The direct preparation of anion-exchange membranes has been realized by the attachment of poly((2-(methacryloyloxy)ethyl)-trimethylammonium chloride) onto the entire surface of hydrophilized PP microfiltration membranes (cut-off pore diameter 0.2 μm) via photo-grafting techniques. Compared with the established adsorption method for photoinitiator immobilization, the recently developed synergist immobilization method showed a great potential for preparation of well-defined membrane adsorbers with three-dimensional-grafted layer, due to its high-grafting efficiency and controllability as well as the better dynamic performance of the resulting membranes. The protein-binding capacity and throughput of anion-exchange membranes mainly depend on degree of grafting (DG), but in this work, the architecture of grafted layer has also been investigated in detail to overcome the trade-off between high protein capacity and low liquid permeability. The results showed that too high grafting density led to low binding capacity, presumably due to clogging of access to the inner ligands by previously absorbed BSA. Membranes with a slightly cross-linked grafted copolymer layer could be prepared with the highly surface selective synergist immobilization method.

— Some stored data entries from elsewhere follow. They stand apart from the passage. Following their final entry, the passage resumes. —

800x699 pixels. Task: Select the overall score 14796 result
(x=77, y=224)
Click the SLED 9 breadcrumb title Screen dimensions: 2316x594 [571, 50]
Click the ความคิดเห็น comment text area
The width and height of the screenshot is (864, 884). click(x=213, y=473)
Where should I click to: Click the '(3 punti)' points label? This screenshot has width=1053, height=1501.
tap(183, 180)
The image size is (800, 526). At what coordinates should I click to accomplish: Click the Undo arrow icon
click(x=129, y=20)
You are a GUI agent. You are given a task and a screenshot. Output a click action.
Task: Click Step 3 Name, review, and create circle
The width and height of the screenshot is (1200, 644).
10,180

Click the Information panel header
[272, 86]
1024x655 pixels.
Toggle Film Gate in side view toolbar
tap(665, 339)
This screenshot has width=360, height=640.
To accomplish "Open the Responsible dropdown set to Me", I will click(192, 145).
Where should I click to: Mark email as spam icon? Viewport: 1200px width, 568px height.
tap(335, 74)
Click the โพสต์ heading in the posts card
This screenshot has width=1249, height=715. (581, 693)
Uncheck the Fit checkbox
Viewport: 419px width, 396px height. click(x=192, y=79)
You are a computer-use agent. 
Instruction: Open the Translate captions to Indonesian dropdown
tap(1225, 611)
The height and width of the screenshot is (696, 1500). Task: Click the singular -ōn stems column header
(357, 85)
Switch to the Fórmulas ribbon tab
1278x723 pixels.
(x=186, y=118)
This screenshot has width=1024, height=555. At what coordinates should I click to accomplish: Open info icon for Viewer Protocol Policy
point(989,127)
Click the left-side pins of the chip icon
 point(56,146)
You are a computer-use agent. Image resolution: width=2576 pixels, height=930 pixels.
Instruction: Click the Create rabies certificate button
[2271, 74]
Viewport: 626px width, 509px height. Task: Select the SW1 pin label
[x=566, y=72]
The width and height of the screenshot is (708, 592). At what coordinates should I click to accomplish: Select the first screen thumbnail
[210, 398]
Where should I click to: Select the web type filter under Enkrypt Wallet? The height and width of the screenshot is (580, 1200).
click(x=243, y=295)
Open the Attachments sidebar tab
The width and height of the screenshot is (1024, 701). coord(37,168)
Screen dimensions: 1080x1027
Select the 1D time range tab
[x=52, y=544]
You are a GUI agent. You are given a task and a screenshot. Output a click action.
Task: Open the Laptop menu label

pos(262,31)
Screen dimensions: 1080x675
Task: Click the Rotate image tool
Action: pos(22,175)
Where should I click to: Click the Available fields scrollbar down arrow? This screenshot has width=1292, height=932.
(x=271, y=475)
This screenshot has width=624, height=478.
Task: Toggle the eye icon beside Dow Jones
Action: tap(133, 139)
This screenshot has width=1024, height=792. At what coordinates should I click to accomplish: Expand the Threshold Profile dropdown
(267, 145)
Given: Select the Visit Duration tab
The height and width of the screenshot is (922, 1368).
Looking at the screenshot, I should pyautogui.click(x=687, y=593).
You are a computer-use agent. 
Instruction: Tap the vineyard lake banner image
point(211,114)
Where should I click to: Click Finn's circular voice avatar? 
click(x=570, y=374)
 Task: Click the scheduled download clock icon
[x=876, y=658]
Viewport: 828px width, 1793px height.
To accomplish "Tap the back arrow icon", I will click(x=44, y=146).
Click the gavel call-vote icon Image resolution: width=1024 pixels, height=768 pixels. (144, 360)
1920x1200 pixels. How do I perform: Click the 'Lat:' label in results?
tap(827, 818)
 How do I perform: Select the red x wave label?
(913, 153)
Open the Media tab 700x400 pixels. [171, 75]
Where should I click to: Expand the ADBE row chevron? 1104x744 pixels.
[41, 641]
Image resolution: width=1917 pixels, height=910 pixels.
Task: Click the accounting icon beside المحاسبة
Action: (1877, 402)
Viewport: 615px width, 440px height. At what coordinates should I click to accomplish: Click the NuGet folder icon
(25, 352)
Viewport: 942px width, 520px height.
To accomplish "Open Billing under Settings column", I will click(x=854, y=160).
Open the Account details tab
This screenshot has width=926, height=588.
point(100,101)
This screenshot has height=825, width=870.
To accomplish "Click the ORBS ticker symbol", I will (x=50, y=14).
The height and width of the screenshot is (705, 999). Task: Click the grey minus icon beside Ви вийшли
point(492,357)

They exhibited the highest overall performance such as an enhanced permeability and maintained high protein-binding capacity, i.e. above 80 mg/ml and 120 mg/ml for BSA and trypsin inhibitor, respectively, at a DG of 25 mg/ml, as well as steep and identical breakthrough curves irrespective of the flow rate. Moreover, no molecular size exclusion was observed when comparing BSA (67 kDa) with the smaller model protein (20 kDa).